Hickory Dickory Sacks




We are so ready for spring, and excited to be making decorations for the Music Festival. This month in art class we are transforming sacks into farm animals. This brown bag magic began with the nursery rhyme mouse who ran up the clock, and the cat who said "Fiddle-I-fee." 

The preliminary part of the project required each student to be gentle opening a paper sack, but rough crumpling newspapers to fill the paper sack. Being able to alternate back and forth, behaving appropriately in different situations is a life skill. We can't hold a new baby the same way we kick a ball.  We don't cheer and stomp at the symphony the way we do at basketball games. Kneading and forming a lump of clay into a ball is rougher than forming that clay into a delicate teacup.  

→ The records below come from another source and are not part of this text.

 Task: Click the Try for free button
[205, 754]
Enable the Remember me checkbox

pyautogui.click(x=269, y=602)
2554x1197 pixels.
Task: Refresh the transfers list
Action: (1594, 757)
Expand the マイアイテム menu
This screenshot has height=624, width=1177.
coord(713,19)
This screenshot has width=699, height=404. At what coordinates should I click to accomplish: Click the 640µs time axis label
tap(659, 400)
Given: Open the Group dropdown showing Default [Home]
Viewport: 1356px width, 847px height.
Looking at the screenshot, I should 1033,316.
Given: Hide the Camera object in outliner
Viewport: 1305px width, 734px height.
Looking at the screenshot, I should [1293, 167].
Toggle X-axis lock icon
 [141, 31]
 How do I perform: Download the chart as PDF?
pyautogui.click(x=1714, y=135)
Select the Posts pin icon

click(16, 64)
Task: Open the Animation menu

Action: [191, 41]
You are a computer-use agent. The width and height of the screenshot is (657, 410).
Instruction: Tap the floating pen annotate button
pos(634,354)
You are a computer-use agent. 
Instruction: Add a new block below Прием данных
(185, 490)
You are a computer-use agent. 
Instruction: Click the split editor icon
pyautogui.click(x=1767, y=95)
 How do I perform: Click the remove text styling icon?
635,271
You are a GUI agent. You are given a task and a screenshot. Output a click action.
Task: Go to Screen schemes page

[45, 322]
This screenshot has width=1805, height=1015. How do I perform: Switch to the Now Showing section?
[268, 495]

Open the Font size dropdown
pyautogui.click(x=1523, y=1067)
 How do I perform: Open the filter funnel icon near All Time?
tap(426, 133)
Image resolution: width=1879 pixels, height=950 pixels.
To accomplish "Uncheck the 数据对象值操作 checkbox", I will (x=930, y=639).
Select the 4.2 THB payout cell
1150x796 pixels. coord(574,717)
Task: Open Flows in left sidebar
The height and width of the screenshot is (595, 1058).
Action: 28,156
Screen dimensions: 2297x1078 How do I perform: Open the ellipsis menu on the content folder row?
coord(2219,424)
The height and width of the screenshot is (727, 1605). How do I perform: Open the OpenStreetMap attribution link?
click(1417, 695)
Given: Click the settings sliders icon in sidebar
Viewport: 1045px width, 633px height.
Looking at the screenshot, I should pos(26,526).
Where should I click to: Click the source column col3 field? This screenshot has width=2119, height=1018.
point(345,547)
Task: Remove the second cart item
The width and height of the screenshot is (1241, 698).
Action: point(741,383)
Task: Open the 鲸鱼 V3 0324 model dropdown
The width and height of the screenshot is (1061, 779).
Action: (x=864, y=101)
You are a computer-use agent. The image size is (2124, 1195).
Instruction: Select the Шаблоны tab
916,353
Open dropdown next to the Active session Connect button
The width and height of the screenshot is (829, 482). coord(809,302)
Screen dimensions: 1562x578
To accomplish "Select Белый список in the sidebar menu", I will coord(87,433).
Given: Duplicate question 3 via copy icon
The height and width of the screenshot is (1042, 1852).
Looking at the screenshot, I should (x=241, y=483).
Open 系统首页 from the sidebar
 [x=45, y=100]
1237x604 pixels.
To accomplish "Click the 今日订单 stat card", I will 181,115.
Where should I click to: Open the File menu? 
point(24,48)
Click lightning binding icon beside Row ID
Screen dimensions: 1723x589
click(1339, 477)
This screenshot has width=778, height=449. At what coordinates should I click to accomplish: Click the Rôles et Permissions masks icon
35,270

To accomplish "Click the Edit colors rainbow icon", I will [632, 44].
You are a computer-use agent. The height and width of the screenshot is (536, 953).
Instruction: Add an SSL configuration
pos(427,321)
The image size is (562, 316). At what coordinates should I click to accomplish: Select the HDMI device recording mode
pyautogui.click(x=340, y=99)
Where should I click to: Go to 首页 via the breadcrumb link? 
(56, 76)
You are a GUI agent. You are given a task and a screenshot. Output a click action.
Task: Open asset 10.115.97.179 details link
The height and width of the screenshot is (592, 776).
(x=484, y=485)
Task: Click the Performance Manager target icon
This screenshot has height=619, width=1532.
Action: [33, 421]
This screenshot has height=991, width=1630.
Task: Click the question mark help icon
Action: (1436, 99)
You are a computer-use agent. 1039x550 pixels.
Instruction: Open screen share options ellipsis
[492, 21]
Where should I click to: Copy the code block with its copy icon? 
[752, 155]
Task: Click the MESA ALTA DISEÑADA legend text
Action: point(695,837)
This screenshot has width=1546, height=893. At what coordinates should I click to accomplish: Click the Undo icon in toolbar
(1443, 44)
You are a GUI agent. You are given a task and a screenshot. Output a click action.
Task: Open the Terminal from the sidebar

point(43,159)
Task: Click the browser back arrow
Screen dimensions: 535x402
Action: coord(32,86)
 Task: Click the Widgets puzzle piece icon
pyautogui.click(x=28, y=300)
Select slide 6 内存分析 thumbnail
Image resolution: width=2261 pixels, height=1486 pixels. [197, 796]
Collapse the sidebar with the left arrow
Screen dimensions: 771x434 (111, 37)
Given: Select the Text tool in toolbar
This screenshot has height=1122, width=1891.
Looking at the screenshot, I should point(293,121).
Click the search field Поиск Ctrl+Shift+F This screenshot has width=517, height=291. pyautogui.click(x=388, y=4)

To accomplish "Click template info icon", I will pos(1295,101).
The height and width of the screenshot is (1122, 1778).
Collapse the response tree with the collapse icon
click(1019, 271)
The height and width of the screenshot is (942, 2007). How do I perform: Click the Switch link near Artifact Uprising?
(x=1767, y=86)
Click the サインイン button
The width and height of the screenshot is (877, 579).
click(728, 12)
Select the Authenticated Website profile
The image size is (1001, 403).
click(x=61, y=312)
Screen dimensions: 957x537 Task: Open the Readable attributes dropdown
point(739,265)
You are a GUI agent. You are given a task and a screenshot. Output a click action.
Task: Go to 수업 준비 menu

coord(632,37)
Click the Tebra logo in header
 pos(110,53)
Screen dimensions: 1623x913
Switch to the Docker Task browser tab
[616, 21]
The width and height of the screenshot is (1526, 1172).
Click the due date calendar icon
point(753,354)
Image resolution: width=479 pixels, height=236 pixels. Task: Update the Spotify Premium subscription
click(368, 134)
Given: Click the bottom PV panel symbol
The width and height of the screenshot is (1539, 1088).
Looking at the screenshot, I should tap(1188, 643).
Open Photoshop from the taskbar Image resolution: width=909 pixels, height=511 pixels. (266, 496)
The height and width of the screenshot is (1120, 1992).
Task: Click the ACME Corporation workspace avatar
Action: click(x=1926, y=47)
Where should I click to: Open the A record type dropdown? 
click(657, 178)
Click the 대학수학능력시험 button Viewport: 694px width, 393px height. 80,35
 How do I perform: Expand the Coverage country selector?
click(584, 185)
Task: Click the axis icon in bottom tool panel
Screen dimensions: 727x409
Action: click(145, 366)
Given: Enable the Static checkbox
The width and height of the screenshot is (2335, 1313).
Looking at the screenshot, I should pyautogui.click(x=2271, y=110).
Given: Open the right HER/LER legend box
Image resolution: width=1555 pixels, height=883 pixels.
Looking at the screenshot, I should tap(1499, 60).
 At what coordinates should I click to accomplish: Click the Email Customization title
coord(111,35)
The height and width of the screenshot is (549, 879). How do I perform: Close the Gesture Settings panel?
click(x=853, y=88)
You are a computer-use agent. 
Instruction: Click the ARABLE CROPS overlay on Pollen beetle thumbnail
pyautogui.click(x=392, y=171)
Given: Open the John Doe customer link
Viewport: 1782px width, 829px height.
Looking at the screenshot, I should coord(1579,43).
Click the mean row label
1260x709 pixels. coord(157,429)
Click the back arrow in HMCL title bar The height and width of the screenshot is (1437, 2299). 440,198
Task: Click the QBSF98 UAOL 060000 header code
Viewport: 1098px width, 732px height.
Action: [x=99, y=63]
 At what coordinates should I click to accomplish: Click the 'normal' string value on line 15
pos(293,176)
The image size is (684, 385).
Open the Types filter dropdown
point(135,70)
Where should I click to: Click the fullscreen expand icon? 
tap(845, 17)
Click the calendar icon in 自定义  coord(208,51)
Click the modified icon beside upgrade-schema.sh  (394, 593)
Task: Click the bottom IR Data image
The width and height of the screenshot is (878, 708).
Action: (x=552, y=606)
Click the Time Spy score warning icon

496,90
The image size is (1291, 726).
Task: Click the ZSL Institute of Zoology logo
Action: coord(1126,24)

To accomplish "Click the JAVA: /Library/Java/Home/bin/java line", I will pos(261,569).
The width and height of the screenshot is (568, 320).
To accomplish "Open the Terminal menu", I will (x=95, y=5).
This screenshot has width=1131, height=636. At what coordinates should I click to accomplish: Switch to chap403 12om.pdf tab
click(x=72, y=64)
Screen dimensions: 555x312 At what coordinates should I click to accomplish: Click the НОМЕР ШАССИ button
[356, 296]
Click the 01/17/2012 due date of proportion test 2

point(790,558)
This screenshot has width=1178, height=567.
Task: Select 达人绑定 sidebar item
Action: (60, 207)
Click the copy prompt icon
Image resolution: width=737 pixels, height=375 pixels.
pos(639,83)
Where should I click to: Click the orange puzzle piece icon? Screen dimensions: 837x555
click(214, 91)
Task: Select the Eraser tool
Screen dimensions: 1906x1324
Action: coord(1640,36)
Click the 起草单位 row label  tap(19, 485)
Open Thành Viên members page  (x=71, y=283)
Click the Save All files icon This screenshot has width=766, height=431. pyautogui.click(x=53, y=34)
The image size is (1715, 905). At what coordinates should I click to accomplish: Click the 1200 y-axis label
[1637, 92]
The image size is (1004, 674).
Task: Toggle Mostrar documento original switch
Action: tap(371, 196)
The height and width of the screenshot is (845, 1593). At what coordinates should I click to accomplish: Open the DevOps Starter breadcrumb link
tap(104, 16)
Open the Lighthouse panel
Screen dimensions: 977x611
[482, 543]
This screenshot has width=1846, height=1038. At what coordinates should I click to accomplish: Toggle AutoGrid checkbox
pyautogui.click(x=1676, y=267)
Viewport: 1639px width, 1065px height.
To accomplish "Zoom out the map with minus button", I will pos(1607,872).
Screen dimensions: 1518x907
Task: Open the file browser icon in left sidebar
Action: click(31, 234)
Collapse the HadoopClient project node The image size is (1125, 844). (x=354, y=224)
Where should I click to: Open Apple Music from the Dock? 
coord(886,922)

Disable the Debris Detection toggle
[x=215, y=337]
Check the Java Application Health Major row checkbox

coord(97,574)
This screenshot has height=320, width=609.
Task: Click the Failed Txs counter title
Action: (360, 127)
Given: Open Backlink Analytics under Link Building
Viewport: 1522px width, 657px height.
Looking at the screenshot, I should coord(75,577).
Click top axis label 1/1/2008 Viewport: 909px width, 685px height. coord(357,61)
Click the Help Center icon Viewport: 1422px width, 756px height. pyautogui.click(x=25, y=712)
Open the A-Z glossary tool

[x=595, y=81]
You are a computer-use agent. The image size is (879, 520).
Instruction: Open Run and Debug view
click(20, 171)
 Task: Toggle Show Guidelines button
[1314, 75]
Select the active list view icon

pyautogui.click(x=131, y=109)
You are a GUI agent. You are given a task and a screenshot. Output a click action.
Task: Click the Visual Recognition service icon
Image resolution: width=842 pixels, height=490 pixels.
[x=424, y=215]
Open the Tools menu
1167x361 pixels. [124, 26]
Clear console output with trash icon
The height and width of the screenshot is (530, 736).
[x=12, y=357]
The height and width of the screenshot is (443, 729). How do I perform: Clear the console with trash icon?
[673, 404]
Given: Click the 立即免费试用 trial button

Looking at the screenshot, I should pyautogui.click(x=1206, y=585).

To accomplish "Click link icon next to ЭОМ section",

We walk in the classroom.  
We run on the playground.

"Origami brain" is a perfect name for what I hope my little students will gain from art class. If they don't, I just hope my own brain comes away with a fortune teller or good luck crane.
  • Able to move from two dimensions to three.
  • Able to fold and crease.
  • Able to visualize the process of folding and cutting a shape, as we all finally learn to cut Valentine hearts and snowflakes.
  • Willing to try several arrangements of shapes, and then decide on a composition. 
  • Gain openness to ambivalence. In art class the right answer does not always exist.  Follow directions and routines, but think for yourself, be creative, solve problems.
  • Able to control impulses, keep fingers out of the paint, let colors exist side-by-side unmuddied, and respect the space and creations of others.
"Fiddle-I-fee" is a traditional cumulative song. Cumulative picture books help children develop memory and predictive skills. 





© 2013 Nancy L. Ruder

1 comment:

Kathleen said...

Glad to see origami brain as a good influence on the youth of today!

Hoping for spring here, too, but, instead, it snowed.